Could you set down exactly the lines in the records below between the line holding "Click the UK 13.5 cell" and the line holding "Open the 白平衡", inclusive?

• Records for the exercise
####################
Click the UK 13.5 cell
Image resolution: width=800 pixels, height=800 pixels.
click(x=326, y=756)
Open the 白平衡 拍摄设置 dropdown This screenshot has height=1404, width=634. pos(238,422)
####################
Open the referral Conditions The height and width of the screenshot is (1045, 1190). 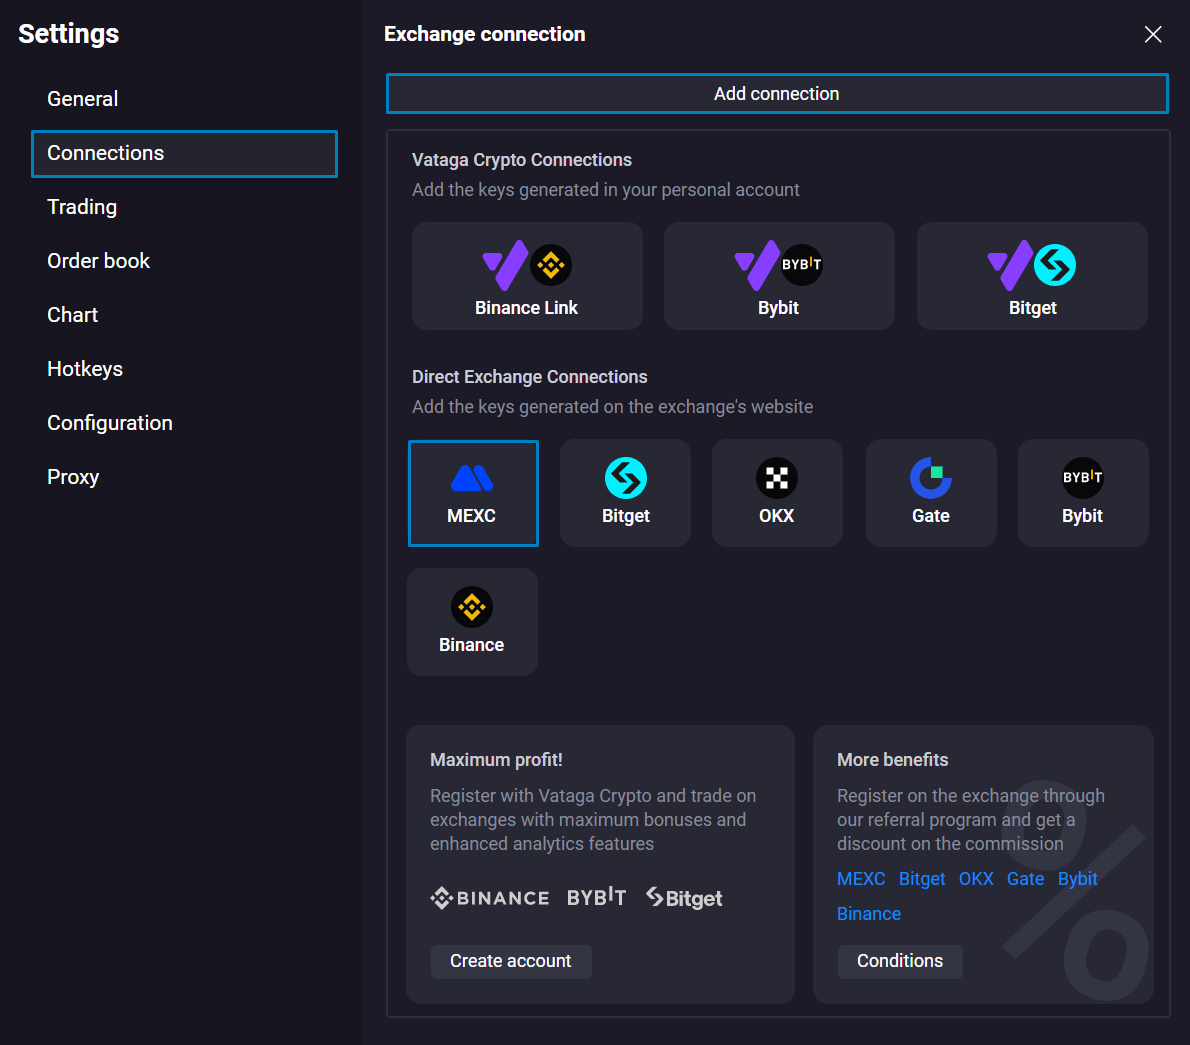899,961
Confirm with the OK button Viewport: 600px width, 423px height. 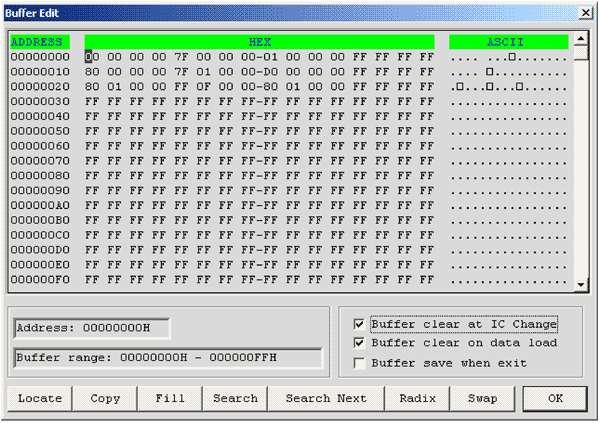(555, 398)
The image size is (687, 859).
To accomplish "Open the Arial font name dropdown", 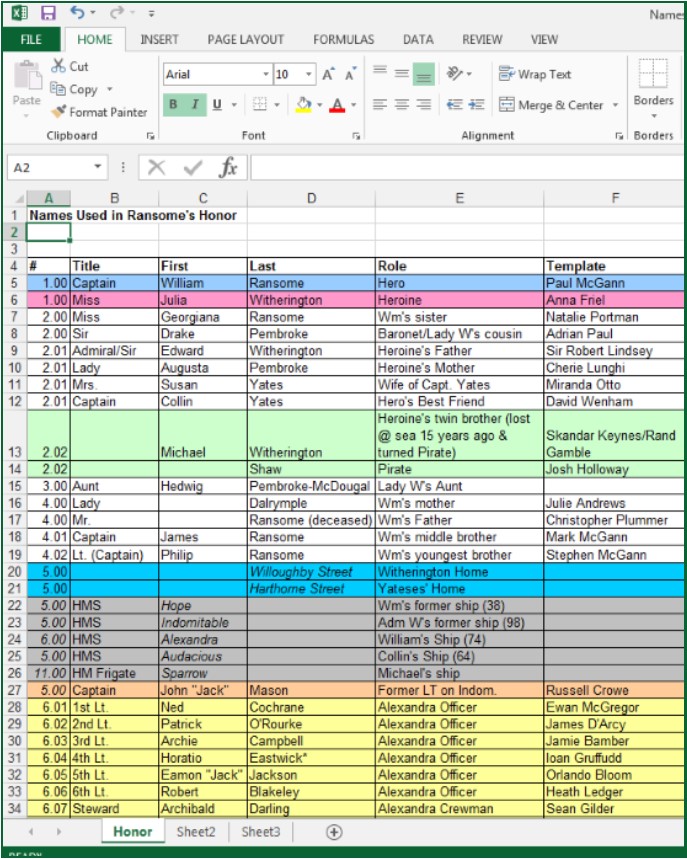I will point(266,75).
####################
• Result
Click the UK 13.5 cell
Image resolution: width=800 pixels, height=800 pixels.
click(x=326, y=756)
Open the 白平衡 拍摄设置 dropdown This screenshot has height=1404, width=634. pos(238,422)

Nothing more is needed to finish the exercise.